A Hologram for the King (2016)
dir. Tom Tykwer
written by: Tom Tykwer
starring: Tom Hanks, Alexander Black, Sarita Choudhury
2.5 out of 4 stars
I’m not sure whether it is because I am neither a middle aged man in a professional and personal crisis nor a postmodernist millennial in constant need of examining all that needn’t be examined, but Dave Eggers’ National Book Award nominated novel A Hologram for the King did not speak to me at any memorable level. The story of a failed Schwinn bicycle executive playing the waiting game to present an I.T. solution to the King of Saudi Arabia left my mind wheeling solely at the accolades for a book none too touching and hardly universal in its reach and importance. The reason why Tom Tykwer wanted to adapt this story to the screen baffled my adaptation brain. Maybe it resonated with his position in life, but this man-in-crisis plot portrayed nothing notable for cinematic exposure.
Tom Tykwer, learning bits from his mixed but lovely Cloud Atlas, approaches writing duty wisely. The book provides far too much postmodern existentialism and self-doubt to ever sell a movie. Alan Clay, the failed businessman of the story, presents downward spiral with ample regret and uncertainty. The character in the book loops ill-advised behavior while at a loss for control in his life. Tykwer took our other Tom (Hanks) in a different direction for his adaptation.
Rather than the doldrums of repeated helplessness, the mood was lightened for the Tom Hanks audience. Alan Clay and crew do not wait around for nearly as long. Clay doesn’t have night after night of the same behavior. We bounce from delay, to anger, to lonely and sad, to much happier. The waiting was not examined, so the pace felt almost optimistic compared to the novel. This team was going to get things done, but not without Alan worrying about the lump on his back and the woman who treats it.
The unexpected uptick in mood may have made the movie more friendly, but it did not make it more humorous. Tom Hanks is expectedly capable with the momentum of the film. Clay’s sudden take charge behavior brought about Hank’s strongest laughs. Hank’s driver and almost friend Yousef (Alexander Black) portrayed an enthusiastic but light touch to the movie. Alan’s Doctor Zahra provides a steady hand for Alan’s confused time. Sarita Choudhury opens the reserved doctor slightly on an emotional level, but far more in physicality.

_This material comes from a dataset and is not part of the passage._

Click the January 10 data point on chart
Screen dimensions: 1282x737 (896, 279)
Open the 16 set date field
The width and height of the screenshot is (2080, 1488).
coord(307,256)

The editing was the strongest point. Dream sequences and abrupt exits maintain some of the source’s uncertainty. Otherwise the movie was not an advancement on the material. The novel didn’t draw me in but the reduced sardonic bite of the widish release schedule lost its driving point. This turned into a forgettable Sunday morning matinee from a more adventurous director.